■ Ausgewählter Text ■
————
© JUNGE FREIHEIT Verlag GmbH & Co.  www.jungefreiheit.de  17/14 / 18. April 2014

Auf der Jagd nach Wildpferden
Frühmenschen: Das Paläon in Niedersachsen beherbergt mit den Schöninger Speeren die ältesten Jagdwaffen der Welt
Karlheinz Weissmann

Wenn man den Hauptraum des Ausstellungsbereichs im neuen Paläon, nahe der niedersächsischen Kleinstadt Schöningen, betritt, fällt der Blick sofort auf einen hockenden Frühmenschen, der in Hamlet-Manier einen Pferdeschädel hochhält, darüber ein lebensgroßes, steigendes Pferd in expressiver Gestaltung. Dargestellt ist Homo erectus beziehungsweise dessen Variante, der Homo heidelbergensis, der vor etwa 400.000 Jahren unseren Kontinent besiedelt hat.

Lange Zeit glaubte man, es habe sich um ein eher äffisches, kaum menschliches Wesen gehandelt, das weder sprechen konnte, noch komplexe soziale Gebilde zu schaffen wußte. Diese Einschätzungen sind jetzt korrigiert.
————
■ Aufgabe ■
Greifen Sie den Text über das Paläon und die Schöninger Speere nach seinem letzten Satz auf und schreiben Sie ihn weiter.

■ Quellenauszug ■
————
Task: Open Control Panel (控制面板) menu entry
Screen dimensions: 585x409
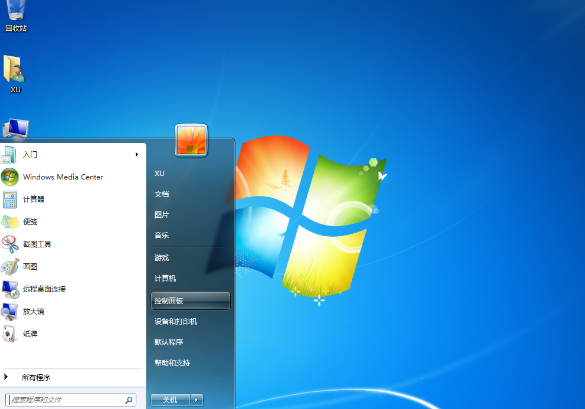Action: (x=191, y=301)
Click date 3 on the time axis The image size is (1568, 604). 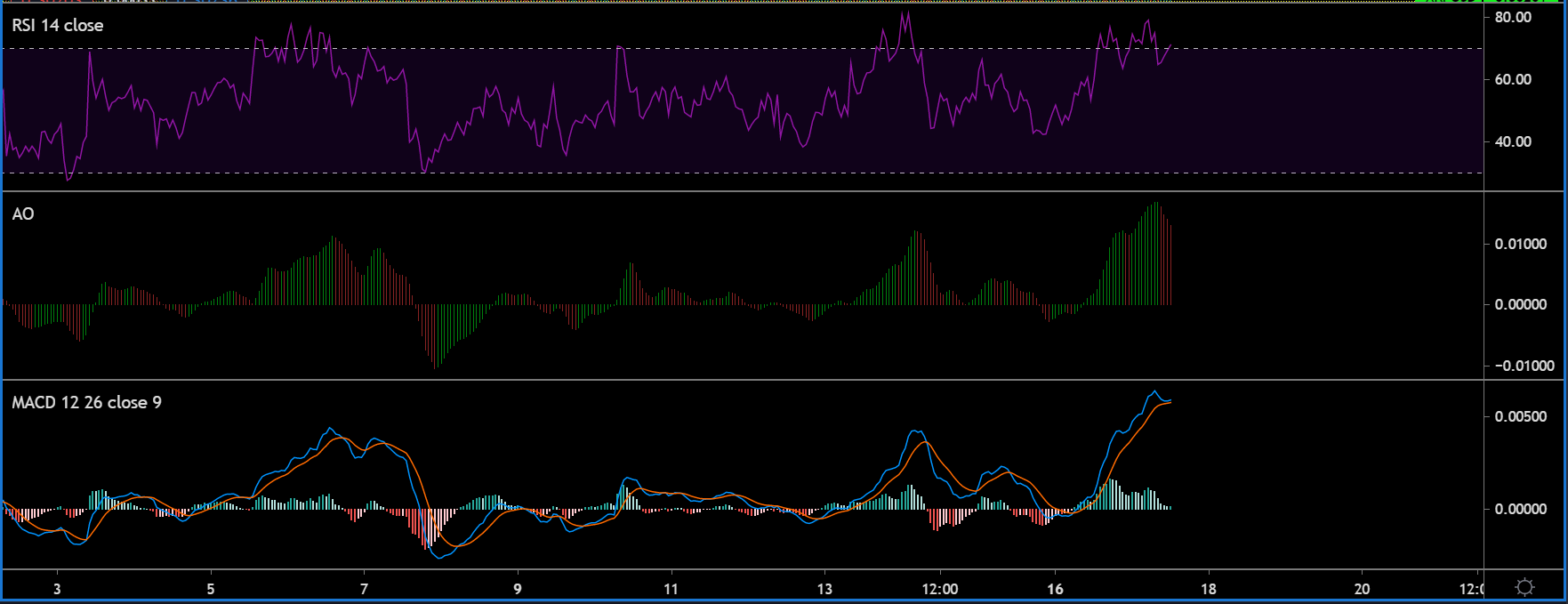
————
■ Lösung ■
Das ist wesentlich deutschen Archäologen zu verdanken, die infolge des Braunkohletagebaus nahe Schöningen zwischen 1994 und 1998 eine Reihe erstaunlicher Funde machten. Dazu zählten vor allem Überreste eines Jagdlagers mit zahllosen Pferdeskeletten, die offenbar erbeuteten Tieren gehörten, ein Pferdeschädel, von dem man annehmen kann, daß er im Rahmen einer Opferhandlung kultisch bestattet wurde, verschiedene hölzerne Gegenstände, Klemmschäfte, das heißt gespaltene Holzstücke, die als Halterung für Steinklingen dienten, wahrscheinlich der früheste Hinweis auf Kompositwerkzeuge, sowie acht hölzerne Speere – die seitdem so genannten Schöninger Speere – die ältesten vollständig erhaltenen Jagdwaffen überhaupt.

Daß sich die Artefakte erhalten haben, war nur einer Reihe außergewöhnlich günstiger Umstände zu verdanken. Sie erlauben in jedem Fall den Schluß, daß der Homo heidelbergensis bereits in der Lage gewesen sein muß, koordiniert vorzugehen, wenn es etwa um die Bildung einer Jagdgruppe ging, die die Wildpferdherde verfolgte, ihr in sumpfigem Gelände auflauerte und einzelne Tiere dann dort tötete. Der betriebene Aufwand ist außerdem ein Indiz dafür, daß er über eine Sprache verfügt haben muß. Ohne das Vorhandensein dieser Fähigkeit ist auch die Fertigung der Speere kaum vorstellbar. Sie bilden das eigentliche Zentrum des Paläons.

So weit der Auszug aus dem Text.